Exercise A.
According to the surf forecast, how big are the waves expected to be on Wednesday the 29th?
--- begin Text section ---
Tuesday the 28th looks about waist high at most breaks but with occasional chest high pluses at west facing spots.
Wednesday the 29th looks about waist max everywhere.
Thursday the 30th is expected to run chest high at west facing breaks but with few waves per set and long lulls between sets. South facing breaks look about waist high.
Friday the 1st should run chest max at west facing breaks, but with once again highly inconsistent sets. South facing spots look about waist max.
Saturday the 2nd, so far, looks about waist high at west facing breaks and knee to waist at south facing spots.
Sunday the 3rd, so far, looks about waist high at most breaks.
Monday the 4th, so far, looks about waist high at most breaks, but with occasional chest high pluses at standout south facing spots.
Tuesday the 5th, so far, holds potential for at least chest high ground swell at west facing breaks, possibly up to head high at standouts. This needs more monitoring and I'll have an update in my next report (Tuesday).
Weather Outlook:
Today (Sunday the 26th) a weak trough of low pressure (circled in green) is sagging south into SoCal, which we can see from space this morning (image from NOAA GOES):

Spotty moisture is swirling near SoCal and small smatterings of light rain were showing up on Doppler radar, passing through parts of OC and SD early this morning. Dry air (yellow) is mostly south of SoCal, but any rain that does fall should be isolated south of LA — minimal with trace amounts.
An onshore flow will be dominant this week since once the trough passes to the east, a couple cut-off lows are expected to affect SoCal. Here's the first one, which could bring light precip to SoCal Thursday the 30th (model by NOAA MAG):

That's undercutting a large dome of high pressure, leaving that low moisture starved. Rain amounts look about trace to maybe 0.1" max (if that) Thursday the 30th. Being a cut-off low means things could change quickly. But models are fairly well aligned on minimal precip, with most agreeing on a Thursday early morning ETA. That low would quickly exit to the east Friday the 1st. But Saturday the 2nd may see this other cut-off low approach SoCal (model by NOAA MAG):

This time, the approach would be from the north, keeping precip mostly away from SoCal — at least initially. Many models show that low progressing south, bringing light rain into SoCal Monday the 4th or Tuesday the 5th. That might not be the last cut-off low as models favor a couple more nearing SoCal shortly after, and another two weeks from now. I'd take those with a grain of salt for the moment as cut-off lows are notoriously unpredictable that far out.
--- end Text section ---
Exercise B.
Copy the entries word for word, starting with the first one and ending with the line that contains "The height and width of the screenshot is (709, 1568).", including that line.
--- begin Material ---
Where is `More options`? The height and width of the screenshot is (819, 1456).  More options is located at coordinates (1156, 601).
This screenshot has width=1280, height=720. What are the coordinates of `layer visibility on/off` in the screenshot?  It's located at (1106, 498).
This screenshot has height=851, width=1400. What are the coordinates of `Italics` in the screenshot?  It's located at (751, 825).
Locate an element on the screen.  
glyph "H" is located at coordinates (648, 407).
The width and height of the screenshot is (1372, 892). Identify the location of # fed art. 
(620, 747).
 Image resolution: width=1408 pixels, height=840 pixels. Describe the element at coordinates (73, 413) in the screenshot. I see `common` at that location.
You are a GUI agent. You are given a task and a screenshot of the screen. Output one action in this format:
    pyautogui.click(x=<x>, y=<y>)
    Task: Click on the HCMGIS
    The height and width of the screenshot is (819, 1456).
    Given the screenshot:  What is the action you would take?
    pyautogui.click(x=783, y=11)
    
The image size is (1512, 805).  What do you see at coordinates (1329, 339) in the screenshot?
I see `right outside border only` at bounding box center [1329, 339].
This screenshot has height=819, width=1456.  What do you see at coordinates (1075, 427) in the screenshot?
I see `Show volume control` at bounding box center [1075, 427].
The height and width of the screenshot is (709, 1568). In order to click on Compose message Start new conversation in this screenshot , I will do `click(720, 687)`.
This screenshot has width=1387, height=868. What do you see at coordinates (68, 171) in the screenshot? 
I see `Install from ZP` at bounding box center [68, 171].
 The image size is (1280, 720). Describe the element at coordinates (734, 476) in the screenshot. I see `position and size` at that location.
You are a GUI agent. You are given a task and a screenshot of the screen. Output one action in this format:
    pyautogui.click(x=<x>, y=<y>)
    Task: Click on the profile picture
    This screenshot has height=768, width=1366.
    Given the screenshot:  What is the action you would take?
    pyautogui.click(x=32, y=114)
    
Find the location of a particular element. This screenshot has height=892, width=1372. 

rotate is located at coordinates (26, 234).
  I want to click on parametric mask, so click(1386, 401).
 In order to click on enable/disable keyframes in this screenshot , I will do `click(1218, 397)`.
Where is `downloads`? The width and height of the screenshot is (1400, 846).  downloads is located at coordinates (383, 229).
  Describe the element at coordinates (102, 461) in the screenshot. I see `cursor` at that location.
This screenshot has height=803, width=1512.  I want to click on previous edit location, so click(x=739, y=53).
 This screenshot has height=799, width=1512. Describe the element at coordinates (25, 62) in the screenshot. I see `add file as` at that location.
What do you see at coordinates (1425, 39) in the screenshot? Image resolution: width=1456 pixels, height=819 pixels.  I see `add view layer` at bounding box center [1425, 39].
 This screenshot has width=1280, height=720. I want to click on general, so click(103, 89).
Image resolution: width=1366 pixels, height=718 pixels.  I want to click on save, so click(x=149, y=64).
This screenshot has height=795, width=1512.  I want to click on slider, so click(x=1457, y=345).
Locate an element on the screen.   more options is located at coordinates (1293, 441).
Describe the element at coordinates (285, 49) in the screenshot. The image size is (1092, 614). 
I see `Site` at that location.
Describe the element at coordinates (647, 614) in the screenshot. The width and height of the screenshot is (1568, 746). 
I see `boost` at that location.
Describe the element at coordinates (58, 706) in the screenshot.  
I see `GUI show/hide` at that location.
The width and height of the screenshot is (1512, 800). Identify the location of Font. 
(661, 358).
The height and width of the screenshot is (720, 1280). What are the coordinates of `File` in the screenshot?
--- end Material ---
Complete answer A.
About waist high at most, everywhere.

Complete answer B.
Where is `More options`? The height and width of the screenshot is (819, 1456).  More options is located at coordinates (1156, 601).
This screenshot has width=1280, height=720. What are the coordinates of `layer visibility on/off` in the screenshot?  It's located at (1106, 498).
This screenshot has height=851, width=1400. What are the coordinates of `Italics` in the screenshot?  It's located at (751, 825).
Locate an element on the screen.  
glyph "H" is located at coordinates (648, 407).
The width and height of the screenshot is (1372, 892). Identify the location of # fed art. 
(620, 747).
 Image resolution: width=1408 pixels, height=840 pixels. Describe the element at coordinates (73, 413) in the screenshot. I see `common` at that location.
You are a GUI agent. You are given a task and a screenshot of the screen. Output one action in this format:
    pyautogui.click(x=<x>, y=<y>)
    Task: Click on the HCMGIS
    The height and width of the screenshot is (819, 1456).
    Given the screenshot:  What is the action you would take?
    pyautogui.click(x=783, y=11)
    
The image size is (1512, 805).  What do you see at coordinates (1329, 339) in the screenshot?
I see `right outside border only` at bounding box center [1329, 339].
This screenshot has height=819, width=1456.  What do you see at coordinates (1075, 427) in the screenshot?
I see `Show volume control` at bounding box center [1075, 427].
The height and width of the screenshot is (709, 1568). In order to click on Compose message Start new conversation in this screenshot , I will do `click(720, 687)`.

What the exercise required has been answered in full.